Nell’ottica di cibo per la pace, e non viceversa, si ricorda, ad esempio, negli Stati Uniti un programma, che ha fornito assistenza alimentare in tutto il mondo per più di 50 anni, attraverso uno specifico Ufficio di Food for Peace all’interno della Agenzia degli Stati Uniti per lo Sviluppo Internazionale (USAID), che è ad oggi il più grande fornitore di assistenza alimentare all’estero.
Da un altro punto di vista, per finire, va detto anche che il cibo può essere un efficace strumento di pace quando, secondo la logica del’U.E., si riconosca un ‘cibo giusto e solidale’ in tutte le sue fasi, ossia ‘from farm to fork’.

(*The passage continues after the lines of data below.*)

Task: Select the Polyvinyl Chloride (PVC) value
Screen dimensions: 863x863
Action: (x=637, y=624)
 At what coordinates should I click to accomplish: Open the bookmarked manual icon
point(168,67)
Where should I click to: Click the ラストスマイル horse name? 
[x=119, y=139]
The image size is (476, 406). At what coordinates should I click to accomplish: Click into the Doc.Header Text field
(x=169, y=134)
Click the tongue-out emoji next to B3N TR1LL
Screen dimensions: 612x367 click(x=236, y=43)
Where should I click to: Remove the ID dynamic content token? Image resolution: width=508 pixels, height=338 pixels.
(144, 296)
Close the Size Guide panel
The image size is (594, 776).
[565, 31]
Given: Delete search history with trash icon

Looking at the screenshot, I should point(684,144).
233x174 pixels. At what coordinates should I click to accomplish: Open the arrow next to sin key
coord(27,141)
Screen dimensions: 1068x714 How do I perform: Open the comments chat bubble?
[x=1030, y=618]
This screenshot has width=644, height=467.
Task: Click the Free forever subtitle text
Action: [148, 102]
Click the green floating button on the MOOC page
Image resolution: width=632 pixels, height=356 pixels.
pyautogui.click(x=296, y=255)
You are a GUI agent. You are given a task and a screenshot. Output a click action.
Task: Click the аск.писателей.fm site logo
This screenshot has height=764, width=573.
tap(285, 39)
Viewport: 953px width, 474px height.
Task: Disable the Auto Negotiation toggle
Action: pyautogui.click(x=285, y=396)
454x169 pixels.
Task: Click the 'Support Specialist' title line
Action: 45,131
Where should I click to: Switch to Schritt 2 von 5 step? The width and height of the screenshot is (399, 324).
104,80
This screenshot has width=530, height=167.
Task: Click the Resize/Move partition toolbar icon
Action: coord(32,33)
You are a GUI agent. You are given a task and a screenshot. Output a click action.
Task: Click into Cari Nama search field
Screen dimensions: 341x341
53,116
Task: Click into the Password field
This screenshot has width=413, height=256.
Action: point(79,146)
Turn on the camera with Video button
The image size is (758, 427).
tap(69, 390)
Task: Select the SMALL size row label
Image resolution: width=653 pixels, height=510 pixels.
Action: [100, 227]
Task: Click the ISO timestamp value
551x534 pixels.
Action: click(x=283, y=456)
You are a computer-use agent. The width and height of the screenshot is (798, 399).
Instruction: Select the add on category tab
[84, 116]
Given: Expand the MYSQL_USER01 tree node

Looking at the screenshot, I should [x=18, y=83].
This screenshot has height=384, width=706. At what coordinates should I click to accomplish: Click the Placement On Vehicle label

Nella produzione, per esempio, salvaguardando i diritti dei braccianti, dei piccoli produttori, dei Paesi che possano recuperare la propria sovranità alimentare. Nella distribuzione, invece, evitando gli sprechi alimentari, tenuto altresì conto che la iniqua distribuzione del cibo determina ingenti morti o malattie all’anno per effetto della malnutrizione, ma anche per la iperalimentazione (ad esempio: malattie cardiovascolari, tumori…).
In questo senso si rimanda all’interessante lettura, sul sito ufficiale dell’U.E. in ordine alla recente Strategia europea sulla biodiversità: l’Europa sta andando, almeno sulla carta, verso un approccio sempre più orientato alla biodiversità, prevedendo, entro il 2030, la riduzione dell’impatto ambientale, per realizzare un’economia più sicura, sana e solidale, appunto, anche sotto il profilo del contenimento dello spreco alimentare. Tutto ciò in linea col Product Environmental Footprint realizzato nel 2016, allo scopo di potenziare l’ecologia dei sistemi produttivi regionali agroalimentari del Mediterraneo tramite interventi di eco innovazione.
In conclusione, argomenti quali il diritto al cibo, il diritto alla pace, nello specifico anche alimentare ed il conseguente diritto ad una produzione di alimenti sempre più solidalmente sostenibile, possono essere in effetti tra di loro interdipendenti, laddove il primo punto di contatto, più apparente, è il fatto che ‘cibo e pace’ nella veste di ‘diritti’ appartengano alla categoria dei diritti umani fondamentali, ossia a quei diritti essenziali riconosciuti all’uomo, preposti a salvaguardare la dignità di ciascun individuo, senza alcuna distinzione che possa essere causa di qualsivoglia discriminazione e la cui tutela dev’essere assicurata a prescindere dal contesto.